Biblia mówi o śmierci fizycznej i śmierci duchowej. W Liście do Jakuba 1:15 czytamy: „A gdy grzech dojrzeje, rodzi śmierć”. Gdy ulegasz pokusie, prowadzi cię to do grzechu, a grzech kończy się śmiercią. To właśnie od tej śmierci Pan Jezus prosi o wybawienie w chwili pokusy, aby nie było nawet śladu woni duchowej śmierci grzechu spowodowanej Jego jakąkolwiek reakcją na pokusę – w myśli, postawie, motywie, słowie czy uczynku. Nie powinno być nawet zapachu grzechu.
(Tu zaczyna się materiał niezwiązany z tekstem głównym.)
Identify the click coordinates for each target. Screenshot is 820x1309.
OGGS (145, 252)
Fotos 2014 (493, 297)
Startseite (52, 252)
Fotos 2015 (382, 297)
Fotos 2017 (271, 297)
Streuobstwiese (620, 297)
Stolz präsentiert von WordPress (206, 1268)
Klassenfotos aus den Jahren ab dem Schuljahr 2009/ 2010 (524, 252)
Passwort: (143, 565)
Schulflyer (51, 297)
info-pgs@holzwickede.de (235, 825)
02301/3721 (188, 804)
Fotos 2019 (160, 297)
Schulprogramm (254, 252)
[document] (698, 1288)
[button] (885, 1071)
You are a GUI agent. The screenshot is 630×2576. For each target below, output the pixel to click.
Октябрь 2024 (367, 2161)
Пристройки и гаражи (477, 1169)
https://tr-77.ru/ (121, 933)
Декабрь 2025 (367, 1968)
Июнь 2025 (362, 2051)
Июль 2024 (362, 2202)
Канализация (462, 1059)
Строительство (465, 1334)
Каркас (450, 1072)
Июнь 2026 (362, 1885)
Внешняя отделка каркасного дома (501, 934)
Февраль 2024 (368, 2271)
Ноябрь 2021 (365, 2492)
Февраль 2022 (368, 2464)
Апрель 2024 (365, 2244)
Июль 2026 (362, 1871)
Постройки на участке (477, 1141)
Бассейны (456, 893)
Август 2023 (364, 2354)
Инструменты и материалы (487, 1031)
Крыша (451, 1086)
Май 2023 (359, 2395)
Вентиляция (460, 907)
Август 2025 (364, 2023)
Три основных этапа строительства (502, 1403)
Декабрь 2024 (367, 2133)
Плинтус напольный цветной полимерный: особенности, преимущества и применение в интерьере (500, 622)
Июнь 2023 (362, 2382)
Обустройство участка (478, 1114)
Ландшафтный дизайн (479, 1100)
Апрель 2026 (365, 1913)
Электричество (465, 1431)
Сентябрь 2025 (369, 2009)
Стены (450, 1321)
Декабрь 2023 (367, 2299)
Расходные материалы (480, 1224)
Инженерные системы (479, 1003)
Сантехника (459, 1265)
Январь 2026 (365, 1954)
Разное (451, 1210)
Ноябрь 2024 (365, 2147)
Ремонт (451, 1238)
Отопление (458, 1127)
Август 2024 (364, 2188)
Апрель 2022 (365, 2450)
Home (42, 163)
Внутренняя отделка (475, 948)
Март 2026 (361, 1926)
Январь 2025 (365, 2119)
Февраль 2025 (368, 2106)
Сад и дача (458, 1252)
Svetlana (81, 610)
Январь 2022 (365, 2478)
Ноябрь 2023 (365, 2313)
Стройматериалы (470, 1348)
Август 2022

A ponieważ tak bardzo pragnął być całkowicie czysty, aby podobać się Ojcu, dlatego modlił się z głośnym wołaniem i łzami.
Przez 30 lat w Nazarecie, i przez trzy i pół roku swojej służby (we wszystkie dni swego cielesnego życia), Pan Jezus modlił się: „Ojcze, nigdy nie chcę zgrzeszyć. Nigdy nie chcę pełnić swojej własnej woli (to jest korzeniem wszelkiego grzechu).” O to samo modlił się i zmagał w Getsemane, pocąc się przy tym wielkimi kroplami krwi, ponieważ nigdy nie chciał czynić swojej własnej woli. Został wysłuchany z powodu swojej ogromnej bojaźni Bożej.
Jaki więc jest znak bojaźni Bożej według tego wersetu? Jednym ze znaków bogobojności jest to, że rozpaczliwie wołasz do Boga Ojca, aby w żaden sposób Go nie zasmucić. Pan Jezus Chrystus został zbawiony, Jego modlitwy zostały wysłuchane, On nigdy nie zgrzeszył. Być może jest to powód, dla którego grzeszymy – ponieważ nie jesteśmy aż tak zdesperowani, aby być od tego wybawieni. Biblia mówi: „Uciekajcie od nieprawości.” W tym tkwi sekret prowadzenia pobożnego życia. Pierwszy krok brzmi: „Błogosławieni, którzy łakną i pragną sprawiedliwości.” I jest obietnica: „oni będą nasyceni”. Nie ma co do tego żadnych wątpliwości.